Questa Vergine ti nutrirà, ti disseterà e provvederà a tutte le tue
necessità come fa una madre per la sua unica figliuola”.
Un giorno,
stando in orazione, quella divota vergine ardentemente desiderava il
Diletto dell'anima sua; ad un tratto la virtù divina la trasse talmente a
sé che pareva a lei di sedere a lato del Signore. E il Signore
stringendo l'anima al suo Cuore in un dolcissimo abbraccio, la riempì
della sua grazia con una straordinaria abbondanza.
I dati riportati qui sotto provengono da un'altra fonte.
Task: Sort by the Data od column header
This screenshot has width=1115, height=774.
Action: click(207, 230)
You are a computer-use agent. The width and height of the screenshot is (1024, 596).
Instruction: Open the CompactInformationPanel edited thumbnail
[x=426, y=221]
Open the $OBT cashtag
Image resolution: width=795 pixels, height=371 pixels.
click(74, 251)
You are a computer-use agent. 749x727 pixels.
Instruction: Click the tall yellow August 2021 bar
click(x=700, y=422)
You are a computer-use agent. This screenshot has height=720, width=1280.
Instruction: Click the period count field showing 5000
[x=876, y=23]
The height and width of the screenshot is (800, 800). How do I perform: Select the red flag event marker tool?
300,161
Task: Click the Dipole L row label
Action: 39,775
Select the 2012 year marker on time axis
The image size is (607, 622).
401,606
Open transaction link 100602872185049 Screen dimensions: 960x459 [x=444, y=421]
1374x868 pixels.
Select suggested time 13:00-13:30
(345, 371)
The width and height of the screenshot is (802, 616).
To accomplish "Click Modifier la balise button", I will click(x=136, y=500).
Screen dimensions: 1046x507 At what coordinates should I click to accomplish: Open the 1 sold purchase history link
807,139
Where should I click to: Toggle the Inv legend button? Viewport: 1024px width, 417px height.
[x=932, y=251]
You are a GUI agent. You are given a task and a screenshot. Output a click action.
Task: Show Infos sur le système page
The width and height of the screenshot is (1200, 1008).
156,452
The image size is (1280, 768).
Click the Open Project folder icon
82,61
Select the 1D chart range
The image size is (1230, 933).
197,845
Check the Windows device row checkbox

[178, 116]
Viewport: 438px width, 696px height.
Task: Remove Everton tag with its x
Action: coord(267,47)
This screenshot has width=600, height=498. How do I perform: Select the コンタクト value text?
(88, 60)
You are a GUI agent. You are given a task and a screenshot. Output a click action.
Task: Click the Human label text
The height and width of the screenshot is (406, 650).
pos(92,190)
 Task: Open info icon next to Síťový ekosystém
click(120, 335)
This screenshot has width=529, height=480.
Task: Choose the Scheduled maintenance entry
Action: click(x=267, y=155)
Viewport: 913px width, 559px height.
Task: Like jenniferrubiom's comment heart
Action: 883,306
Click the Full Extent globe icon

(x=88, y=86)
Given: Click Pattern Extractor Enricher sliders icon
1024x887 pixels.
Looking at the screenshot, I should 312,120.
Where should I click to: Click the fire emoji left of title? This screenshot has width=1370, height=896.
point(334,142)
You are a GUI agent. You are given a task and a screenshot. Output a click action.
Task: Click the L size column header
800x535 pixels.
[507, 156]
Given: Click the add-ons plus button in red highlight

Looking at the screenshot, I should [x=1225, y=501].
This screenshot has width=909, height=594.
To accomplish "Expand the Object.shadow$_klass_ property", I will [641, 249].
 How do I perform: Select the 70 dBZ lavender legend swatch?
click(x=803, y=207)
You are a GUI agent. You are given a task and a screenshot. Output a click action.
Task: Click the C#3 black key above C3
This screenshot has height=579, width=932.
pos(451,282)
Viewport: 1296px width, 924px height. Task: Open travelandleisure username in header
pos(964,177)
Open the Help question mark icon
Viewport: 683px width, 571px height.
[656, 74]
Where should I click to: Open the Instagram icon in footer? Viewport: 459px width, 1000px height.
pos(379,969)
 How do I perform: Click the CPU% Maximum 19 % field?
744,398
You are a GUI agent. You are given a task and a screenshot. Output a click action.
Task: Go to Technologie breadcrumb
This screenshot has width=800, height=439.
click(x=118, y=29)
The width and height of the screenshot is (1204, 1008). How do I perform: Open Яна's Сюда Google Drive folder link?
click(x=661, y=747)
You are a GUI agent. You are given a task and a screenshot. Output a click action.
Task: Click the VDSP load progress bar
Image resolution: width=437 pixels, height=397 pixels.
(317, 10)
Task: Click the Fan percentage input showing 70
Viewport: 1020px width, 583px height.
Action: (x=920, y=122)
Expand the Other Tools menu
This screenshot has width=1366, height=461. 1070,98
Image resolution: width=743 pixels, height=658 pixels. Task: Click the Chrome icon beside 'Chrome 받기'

Sembrava a Metilde
che dalle sue membra uscissero come rivoli che scorrevano in tutti i
Santi. Questi, tutti ripieni di un nuovo e speciale gaudio tenevano in
mano i loro cuori in forma di lampade ardenti. L'olio che bruciava in
queste lampade era il dono che Dio aveva fatto a quell'anima, e i Santi
con grande riconoscenza ed allegrezza ne offrivano per lei le loro
azioni di grazie,
Ella vide ancora nel Cuore di Dio una
bellissima vergine, che, portava alla mano un anello ornato di un
magnifico diamante col quale premeva senza intermissione sul Cuore del
Signore. L'anima domandò a questa vergine perché percuotesse in tal modo
il divin Cuore; essa rispose:
“Io sono l'Amore; e questo diamante
indica il peccato di Adamo. In quella guisa che il diamante non si può
spezzare senza sangue, così la colpa di Adamo non ha potuto essere
cancellata senza la santa Umanità e il Sangue di Gesù Cristo.
“Quando
Adamo ebbe peccato, io intervenni e presi in me tutta la sua colpa; poi
percuotendo senza posa il Cuore di Dio, onde inchinarlo alla
misericordia, non gli lasciai più nessun riposo finché non trassi dal
Cuore del Padre il Figlio di Dio per deporlo nel seno. della Vergine
Madre.
“Quando poi la Vergine, attraverso i monti della Giudea si
portò a salutare Elisabetta, il beato Giovanni, nel seno di sua Madre,
fu riempito per la presenza di Cristo, di una gioia così grande che non
poté mai più sentire nessun gaudio terreno.
“Io riposi nel presepio
il Figlio di Dio avviluppato in fasce; poi lo condussi in Egitto. Dopo,
lo inclinai verso tutto ciò che Egli fece e soffrì per l'uomo in un
indissolubile patto di amore”.
L'anima domandò: “Dimmi, te ne prego,
in tutto ciò che Cristo sopportò per noi, quando soffrì di più?” L'Amore
rispose: “Quanto inchiodato su la Croce fu talmente disteso che tutte
le sue membra erano dislogate e si potevano contare. Chiunque gli
renderà grazie per questo dolore, gli renderà un servizio così gradito
come se sopra tutte le sue piaghe applicasse il più soave unguento. Egli
accetterà come un grato refrigerio l'azione di grazie per la sete della
salvezza dell'uomo che Egli provò su la Croce. Chi gli renderà grazie
per essere stato inchiodato su la Croce, sarà come se lo liberasse dal
patibolo e da tutti i suoi dolori”.
L'Amore disse pure: “Riposati nel Cuore di Colui che ti ama, affinché tu non sii mai inquietata nella prosperità: qui riposati nella memoria dei benefizi del tuo Diletto, affinché non sii mai disturbata nell'avversità”.